In some ways, the consistent association between knee pain and CRT was not surprising. For the SRT test, participants could self-select which leg to move but in CRT, participants were instructed to use the leg which corresponded to the light on either side of the mat, forcing them to use the leg with a more painful knee. Knee pain may have a specific impact on the extension of knee joint needed for the RT test performance while seated, thus slowing the initiation of foot movement. It is unclear whether this could reflect the contribution of knee pain to fall risk because the additional impact of weight bearing on the ability to move the knee quickly in response to a fall hazard was not captured in our measure.

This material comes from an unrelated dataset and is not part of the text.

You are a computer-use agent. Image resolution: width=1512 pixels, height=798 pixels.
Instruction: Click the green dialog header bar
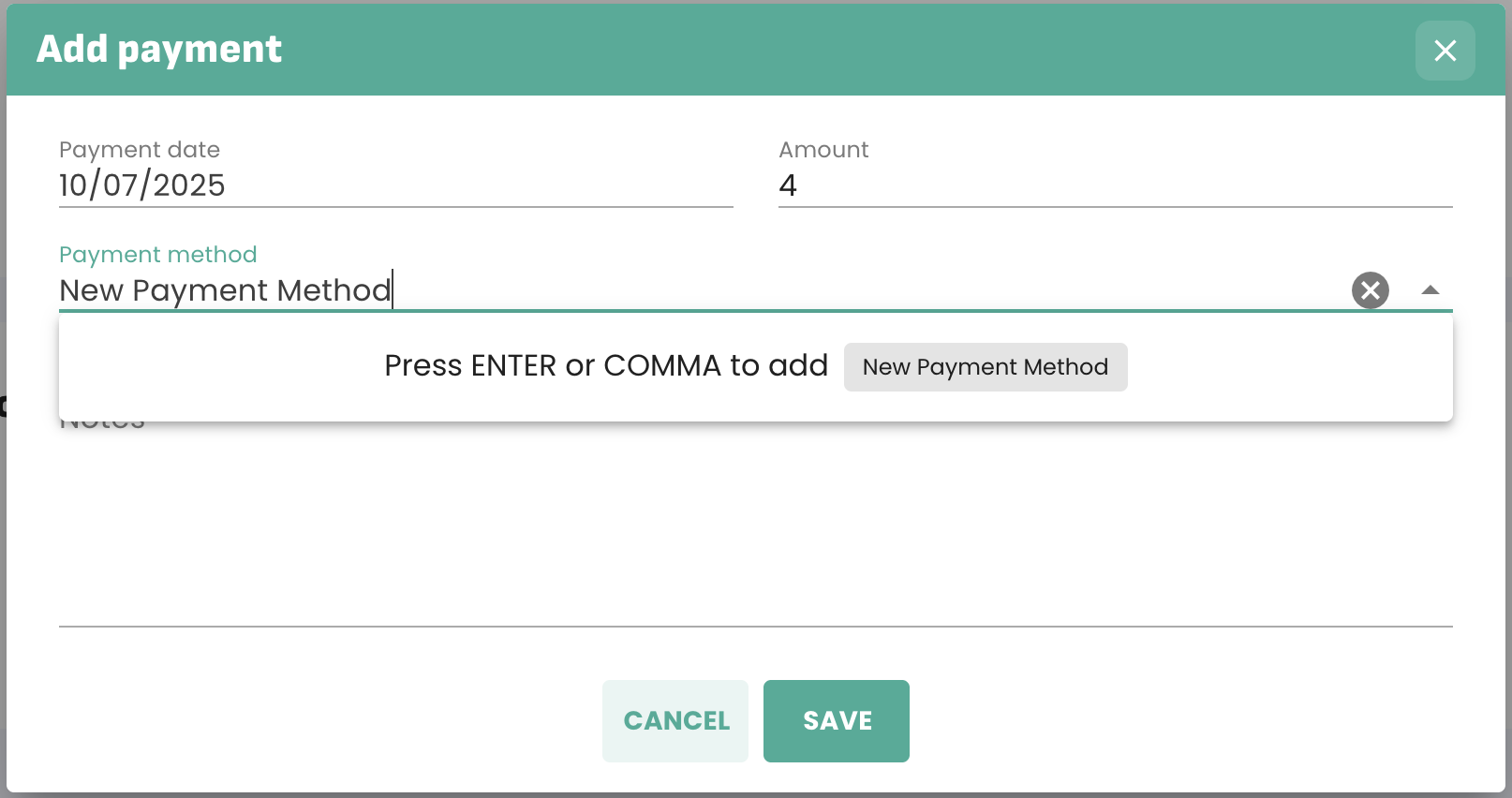point(843,50)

In the MBS as well as in the NHATS populations, knee pain was not an independent predictor of falls except as part of a multisite pain condition.20,32 In the present study, 80% of people with knee pain reported pain in at least one other site. Our previous study found that participants with polyarticular pain had poorer physical performance, impaired mobility, and an increased risk for falls than those without pain.20 More specifically, for each site of joint pain found to contribute to fall risk, increased risk was only found when polyarticular pain was present in comparisons to persons without pain. Pain in older adults is primarily multisite thus attributing fall risk to individual pain sites rather than the overall burden of pain may not have clinical relevance.

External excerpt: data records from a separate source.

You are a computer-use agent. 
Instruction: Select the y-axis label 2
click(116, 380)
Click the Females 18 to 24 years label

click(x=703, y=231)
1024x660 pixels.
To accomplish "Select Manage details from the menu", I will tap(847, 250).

Our findings need to be considered in light of the study limitations. As this is a cross-sectional study, the temporal relation between chronic pain and RT cannot be confirmed based on our findings. Also, the MBS cohort had a somewhat higher education level than the general older population, which could limit the generalizability of the study results.9 Our study sample had limited racial/ethnic diversity, though it was reflective of the older population within the geographic area of the study.21 Another limitation is that the seated reaction time protocol that we used was not validated against other measures of reaction time. Nonetheless, the testing was performed by trained research assistants following a scripted protocol using the well-validated instrumentation of the GAITRite walkway. In the future, a longitudinal study is needed to investigate the relationship between chronic pain and foot RT. Further consideration of other factors including sleep quality and cognitive and neuromuscular factors that might play a role in this relationship is also warranted. To our knowledge, this study is the first to examine the relationship between characteristics of chronic pain and foot RT, a known mobility risk factor for falls among older adults.

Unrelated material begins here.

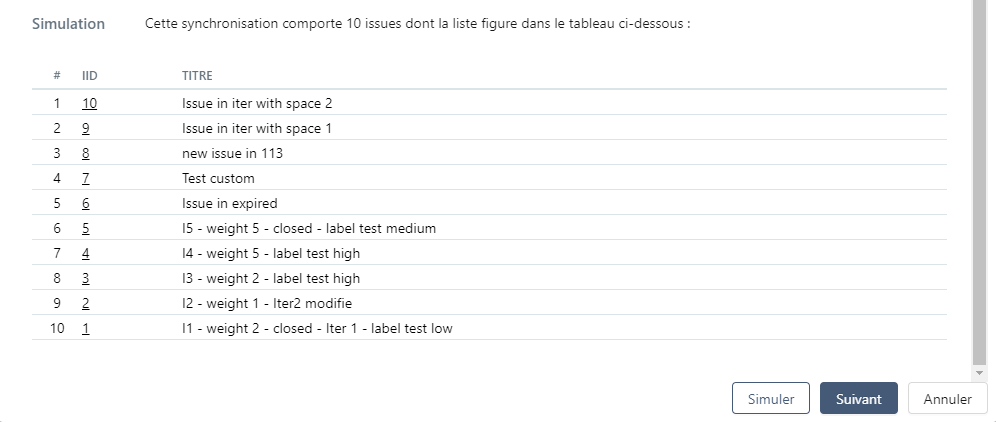Open issue IID 2 link

(x=86, y=303)
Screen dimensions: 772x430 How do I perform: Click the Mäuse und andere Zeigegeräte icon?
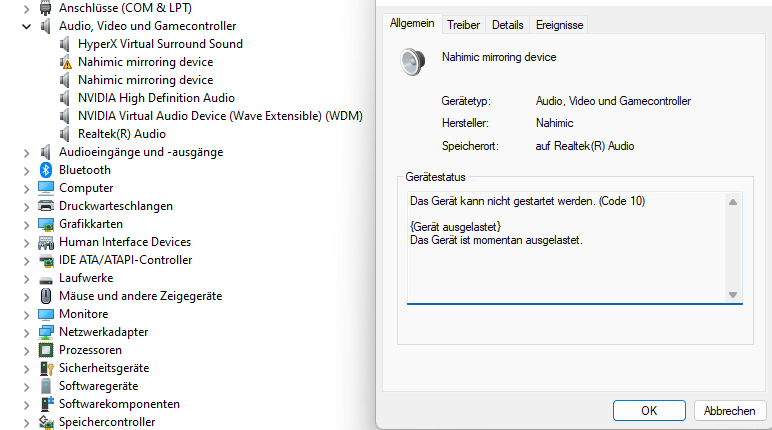(46, 296)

In conclusion, chronic musculoskeletal pain is associated with slower foot reaction time, which may be part of the pathway through which pain leads to falls in older adults. Prospective studies examining the role of RT in the pain-falls relationship and in the possible contribution to recurrent falls are needed. A better understanding of the pathway could lead to interventions that potentially could improve foot RT among older adults living with chronic pain as part of a physical therapy or exercise-based intervention to reduce fall risk.
Supplementary Material
Highlights.
Chronic pain is associated with slower foot reaction time in older adults
Education may play a protective role in the impacts of pain on mobility
Chronic pain may contribute to falls through a cognitive and neuromotor pathway
Acknowledgements
We thank the MOBILIZE Boston research staff and study participants for their effort and dedication.
Disclosures: The MOBILIZE Boston study was supported by the National Institute on Aging, NIH: Research Nursing Home Program Project #P01AG004390, and Research Grant #R01AG041525.
Footnotes
The authors do not have any conflict of interest to declare.
The authors have no conflicts of interest to disclose.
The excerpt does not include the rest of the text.